Doing all the recordings in lossy Ogg Vorbis is a bad idea from the start, as was explained in this forum to you before. Record them as WAVE, VOC, FLAC, anything which is lossless. Then you can do conversions do arbitrary formats from those, you can do editing, cutting, noise shaping, etc..
Actually, I was warned straight after I got so many lines.
Anyway, they've been instructed on keeping the sound clean to keep editing to a minimum. Justin even made a cover (to decrease "PUH"s on Ps and breaths) out of tights (or pantyhose to Americans).
iPwnzorz wrote:Actually, I was warned straight after I got so many lines.
Anyway, they've been instructed on keeping the sound clean to keep editing to a minimum.
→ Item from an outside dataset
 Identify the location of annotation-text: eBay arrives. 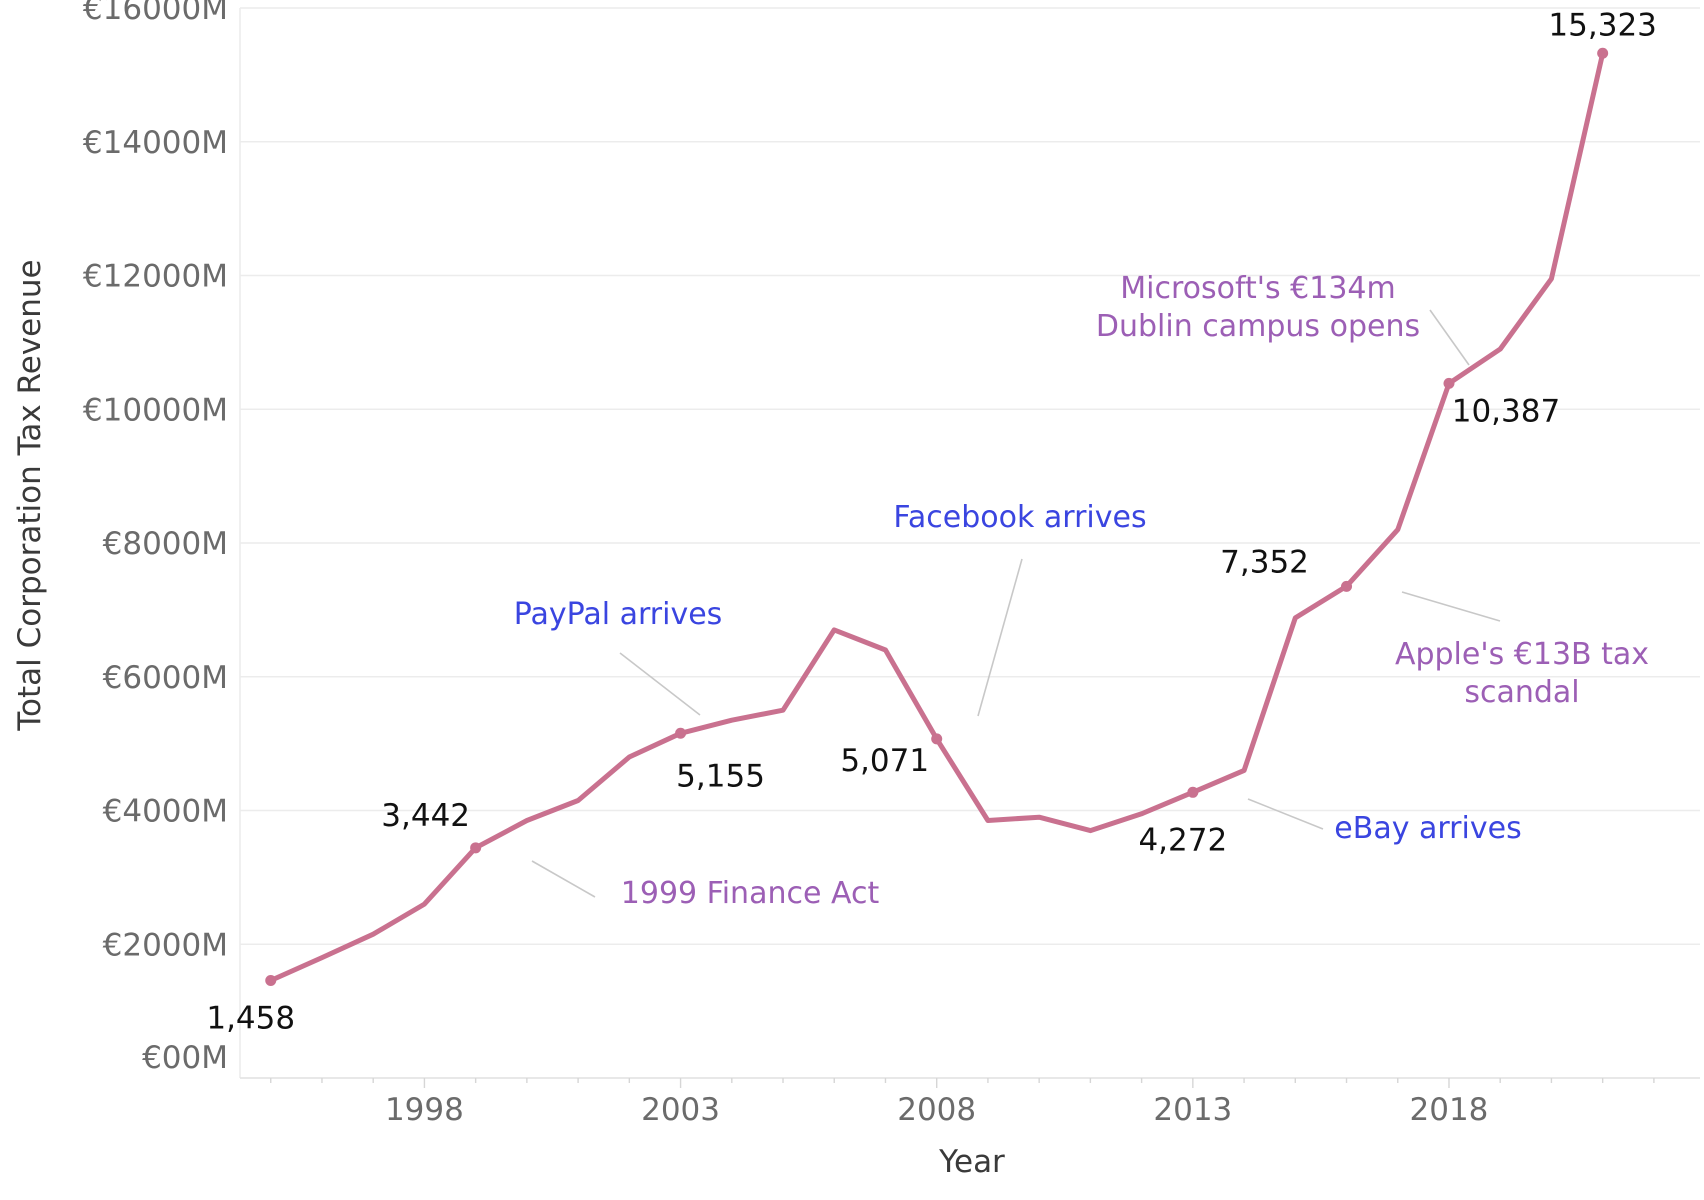
(1428, 828).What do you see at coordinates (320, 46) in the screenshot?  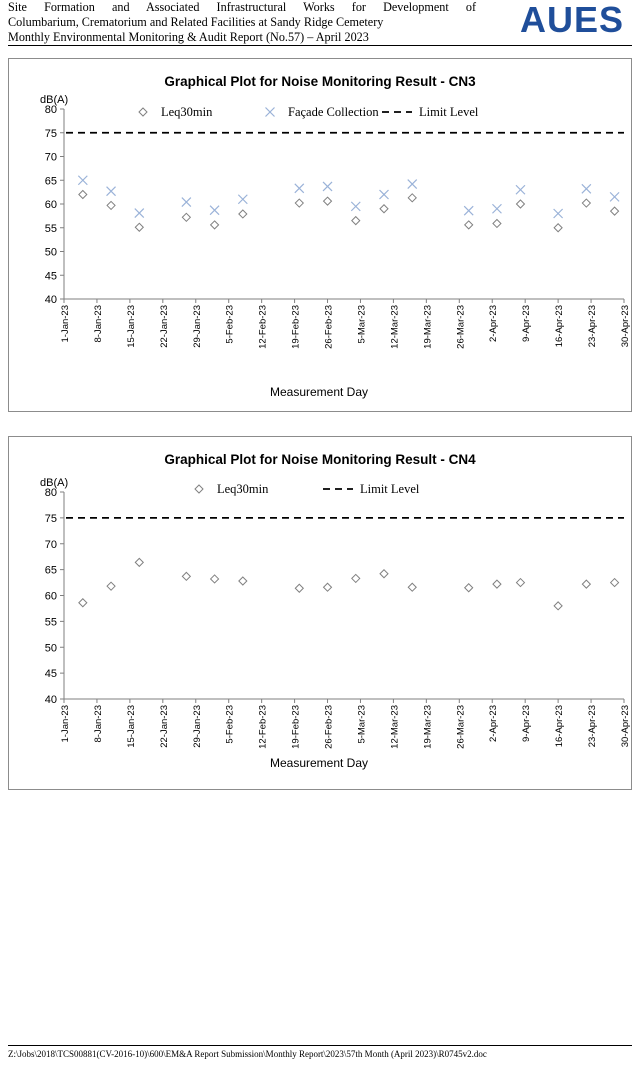 I see `header-divider` at bounding box center [320, 46].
Justin even made a cover (to decrease "PUH"s on Ps and breaths) out of tights (or pantyhose to Americans).
So convert the ogg's to mp3 or wave, what's the problem?
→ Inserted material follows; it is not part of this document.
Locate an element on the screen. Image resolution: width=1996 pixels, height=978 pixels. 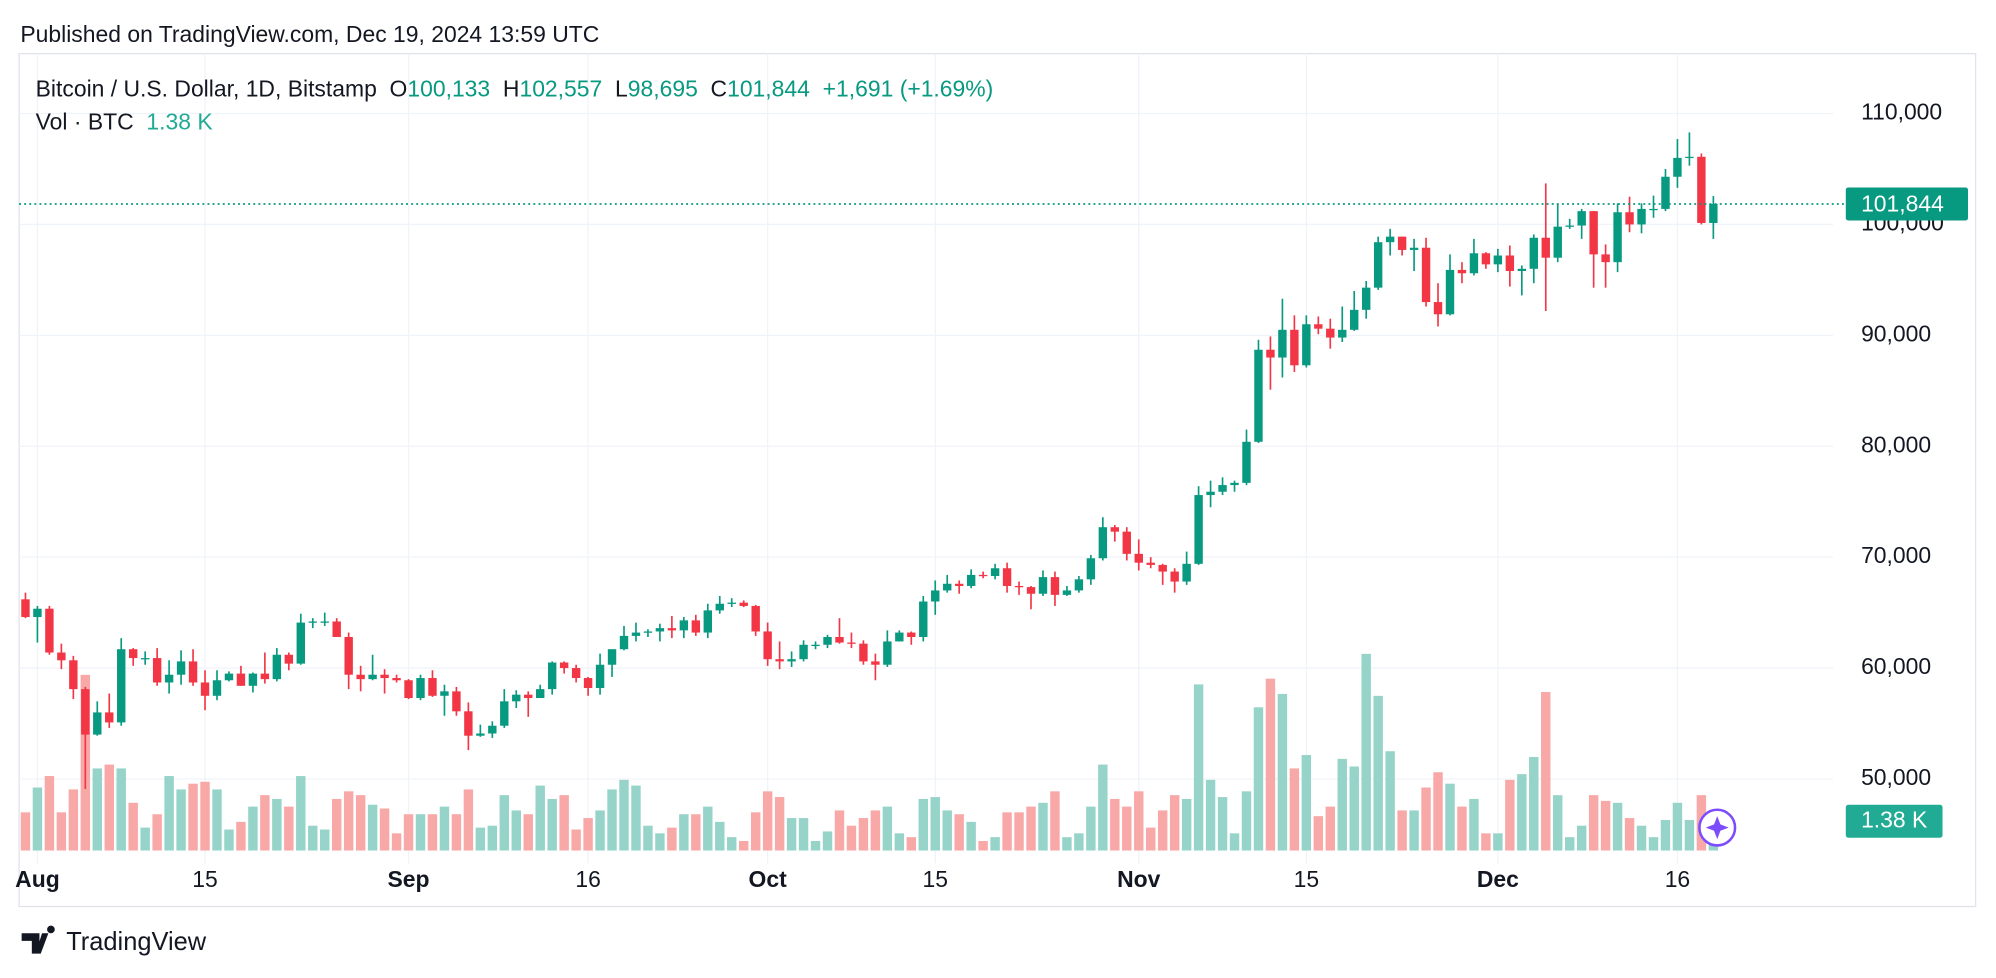
volume-value: 1.38 K is located at coordinates (180, 122).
I think I read that the problem with OGG in general is that it needs floating point operations, and afaik the DS doesn't have that built into the hardware, so it'd be horribly slow.
And good luck with the speech project! Don't let the criticism get you down - while I also think that using lossless compression makes more sense until release time, even if you lose quality by saving a dozen times I assume it'd still sound far better than the speech in games like BASS or FOTAQ.
Still tremor is a fixed point implementation of ogg, but still it requires abit of cpu, and I guess more than the poor DS can handle.
And even if all lines are already recorded, I guess,converting it to wav again would n't be to hard, what bitrates are the oggs in anyway? On mobile platforms I usually recommend very low bitrates, to lower the amount of data to be be read and decoded.